The recent Sephora fine levied by the state of California sent shockwaves through the privacy community. Many privacy practitioners speculated about what would be the first major CCPA enforcement action taken by the state, many expecting the Attorney General to focus on children’s privacy issues.
Instead, the AG took a stand on how website publishers use third-party web analytics and ad targeting services in spite of California’s privacy regime. Rob Bonta made it clear that it’s no longer okay for companies to exchange people’s data for non-monetary, but still valuable gain without notifying consumers or giving them the opportunity to opt-out.
The settlement was part of ongoing investigative sweeps. In announcing the settlement with Sephora the AG’s Office provided a new batch of enforcement case examples flagging opt-out and transparency issues across multiple industries.
To further the conversation, DataGrail CEO Daniel Barber brought together Rick Arney (co-author of the CCPA/CPRA) and DataGrail CTO Cathy Polinsky (formerly of StitchFix and Shopify) on September 8, 2022, to discuss the Sephora fine and the future of CPRA enforcement on LinkedIn Live.
Where It All Began: CCPA & CPRA
To set the stage, Rick Arney shared some background on the CCPA and its successor, the CPRA. It’s incredible to think that such landmark legislation could start from the initial conversations of two frustrated neighbors whose kids went to school together.
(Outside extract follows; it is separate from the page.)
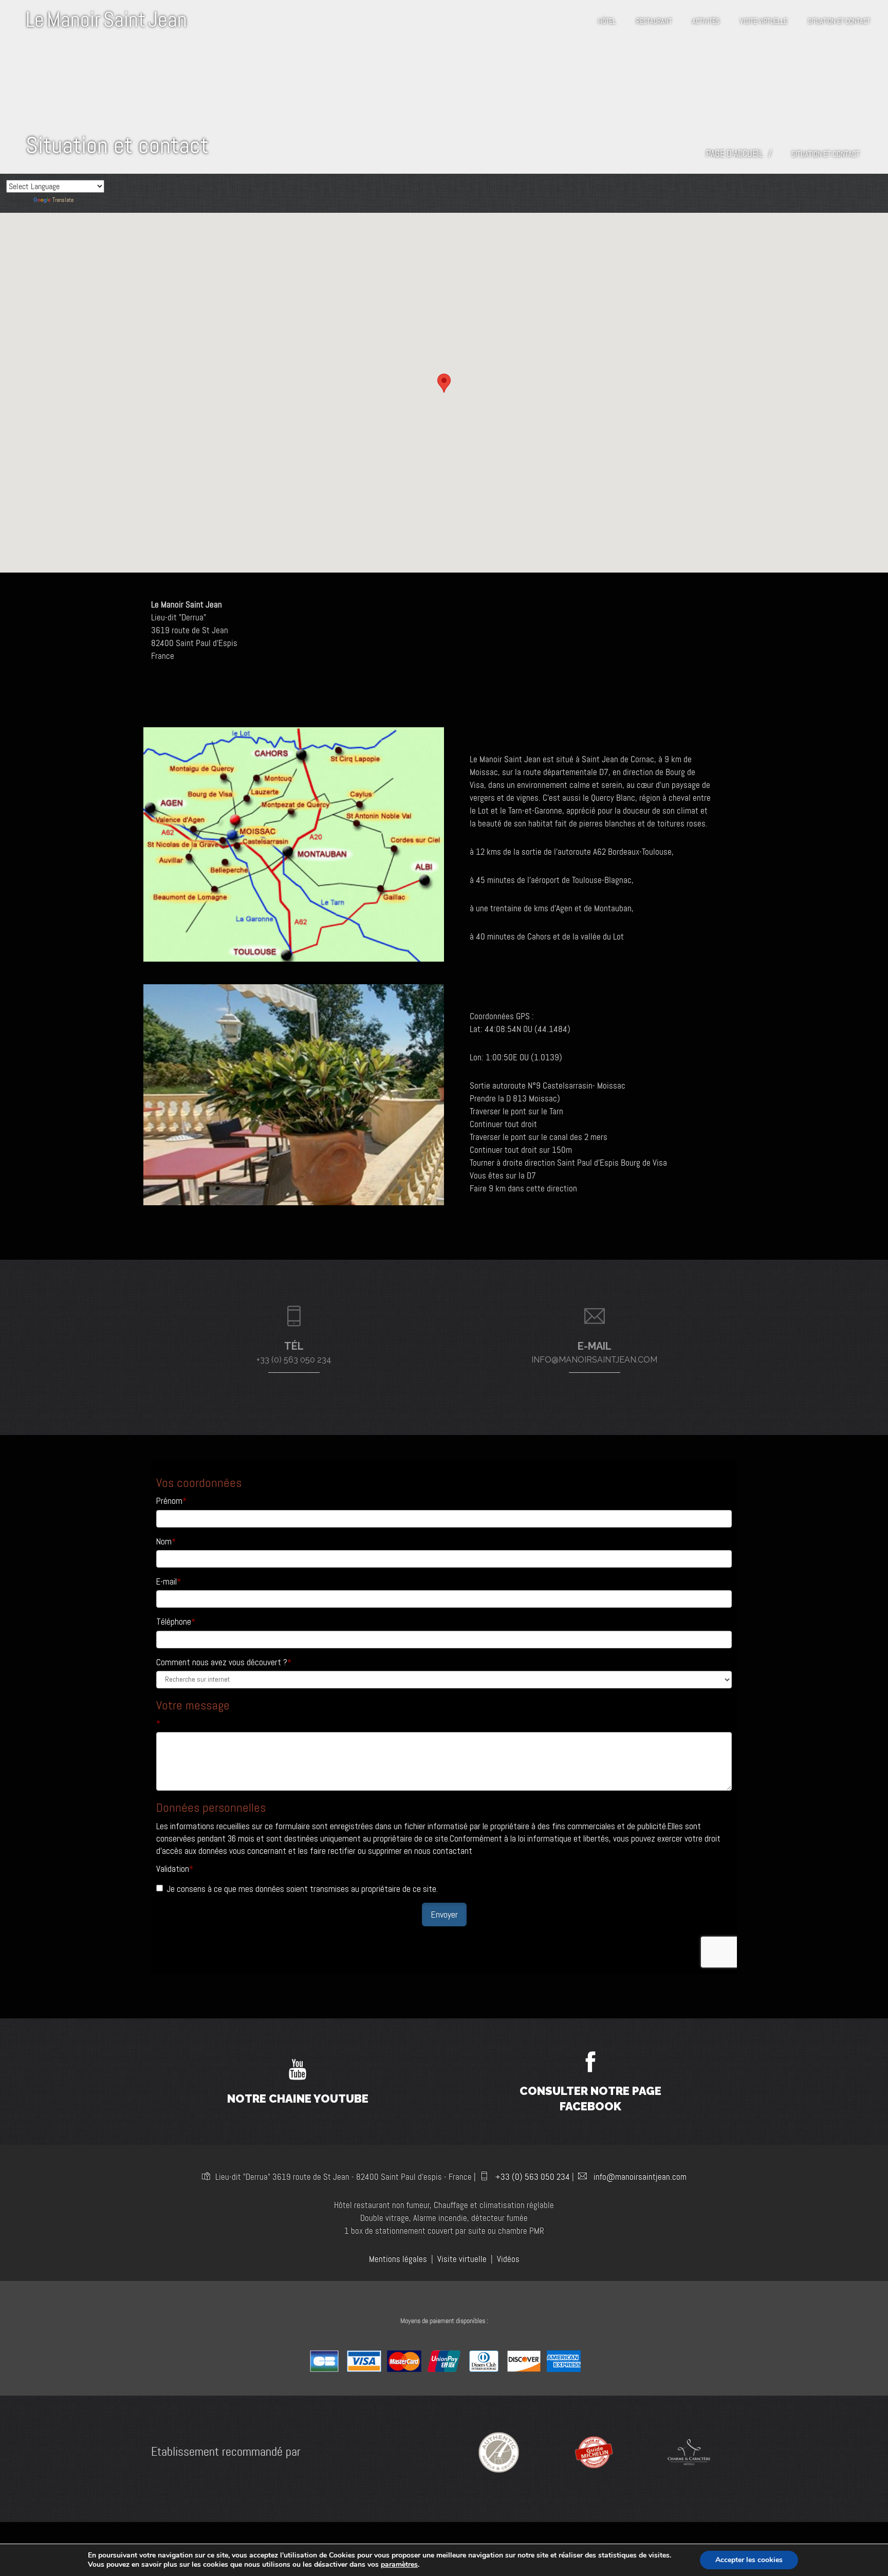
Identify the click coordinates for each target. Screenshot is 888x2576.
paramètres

However, hearing directly from Rick illuminated the intent behind the legislation.
You can read the full CCPA origin story here.
“It was all based on the feeling that companies were not respecting the information that was being collected and how they were dealing with that information.”
The vision really came full circle when taking a look at the Attorney General’s statement regarding Sephora. The misstep boils down to three areas where Sephora (and other investigated businesses) fell short:
- Notify consumers of all the ways in which personal data is “sold.”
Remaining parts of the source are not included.